begin DATASET RECORDS

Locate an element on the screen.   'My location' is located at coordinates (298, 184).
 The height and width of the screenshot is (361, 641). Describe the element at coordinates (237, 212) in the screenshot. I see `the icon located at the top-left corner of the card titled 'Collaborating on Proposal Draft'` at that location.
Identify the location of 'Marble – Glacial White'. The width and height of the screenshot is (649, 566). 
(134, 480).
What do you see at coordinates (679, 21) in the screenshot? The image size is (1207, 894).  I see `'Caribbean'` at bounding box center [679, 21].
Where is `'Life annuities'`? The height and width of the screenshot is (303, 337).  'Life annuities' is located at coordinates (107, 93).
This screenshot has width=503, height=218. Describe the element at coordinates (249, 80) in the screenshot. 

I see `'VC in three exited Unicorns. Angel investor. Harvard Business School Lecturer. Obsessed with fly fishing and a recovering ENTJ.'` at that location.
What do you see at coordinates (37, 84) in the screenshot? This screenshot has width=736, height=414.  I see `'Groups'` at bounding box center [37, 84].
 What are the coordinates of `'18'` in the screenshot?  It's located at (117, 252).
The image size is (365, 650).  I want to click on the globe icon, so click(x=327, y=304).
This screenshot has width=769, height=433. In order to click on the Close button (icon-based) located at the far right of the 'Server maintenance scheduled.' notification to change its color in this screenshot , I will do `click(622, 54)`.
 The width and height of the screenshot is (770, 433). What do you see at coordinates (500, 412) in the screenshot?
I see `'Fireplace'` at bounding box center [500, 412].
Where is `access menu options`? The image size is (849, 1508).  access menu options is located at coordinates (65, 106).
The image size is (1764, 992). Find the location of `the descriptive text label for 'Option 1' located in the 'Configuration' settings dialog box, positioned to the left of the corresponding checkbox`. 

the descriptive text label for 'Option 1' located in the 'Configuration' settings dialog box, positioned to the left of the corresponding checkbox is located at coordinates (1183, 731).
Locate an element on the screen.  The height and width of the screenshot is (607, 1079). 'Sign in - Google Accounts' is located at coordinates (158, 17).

end DATASET RECORDS

Rewrite the lines above, replacing "Locate an element on the screen" with "Find an element in the interface" and leaving everything else unchanged.

Find an element in the interface.   'My location' is located at coordinates (298, 184).
 The height and width of the screenshot is (361, 641). Describe the element at coordinates (237, 212) in the screenshot. I see `the icon located at the top-left corner of the card titled 'Collaborating on Proposal Draft'` at that location.
Identify the location of 'Marble – Glacial White'. The width and height of the screenshot is (649, 566). 
(134, 480).
What do you see at coordinates (679, 21) in the screenshot? The image size is (1207, 894).  I see `'Caribbean'` at bounding box center [679, 21].
Where is `'Life annuities'`? The height and width of the screenshot is (303, 337).  'Life annuities' is located at coordinates (107, 93).
This screenshot has width=503, height=218. Describe the element at coordinates (249, 80) in the screenshot. 

I see `'VC in three exited Unicorns. Angel investor. Harvard Business School Lecturer. Obsessed with fly fishing and a recovering ENTJ.'` at that location.
What do you see at coordinates (37, 84) in the screenshot? This screenshot has width=736, height=414.  I see `'Groups'` at bounding box center [37, 84].
 What are the coordinates of `'18'` in the screenshot?  It's located at (117, 252).
The image size is (365, 650).  I want to click on the globe icon, so click(x=327, y=304).
This screenshot has width=769, height=433. In order to click on the Close button (icon-based) located at the far right of the 'Server maintenance scheduled.' notification to change its color in this screenshot , I will do `click(622, 54)`.
 The width and height of the screenshot is (770, 433). What do you see at coordinates (500, 412) in the screenshot?
I see `'Fireplace'` at bounding box center [500, 412].
Where is `access menu options`? The image size is (849, 1508).  access menu options is located at coordinates (65, 106).
The image size is (1764, 992). Find the location of `the descriptive text label for 'Option 1' located in the 'Configuration' settings dialog box, positioned to the left of the corresponding checkbox`. 

the descriptive text label for 'Option 1' located in the 'Configuration' settings dialog box, positioned to the left of the corresponding checkbox is located at coordinates (1183, 731).
Find an element in the interface.  The height and width of the screenshot is (607, 1079). 'Sign in - Google Accounts' is located at coordinates (158, 17).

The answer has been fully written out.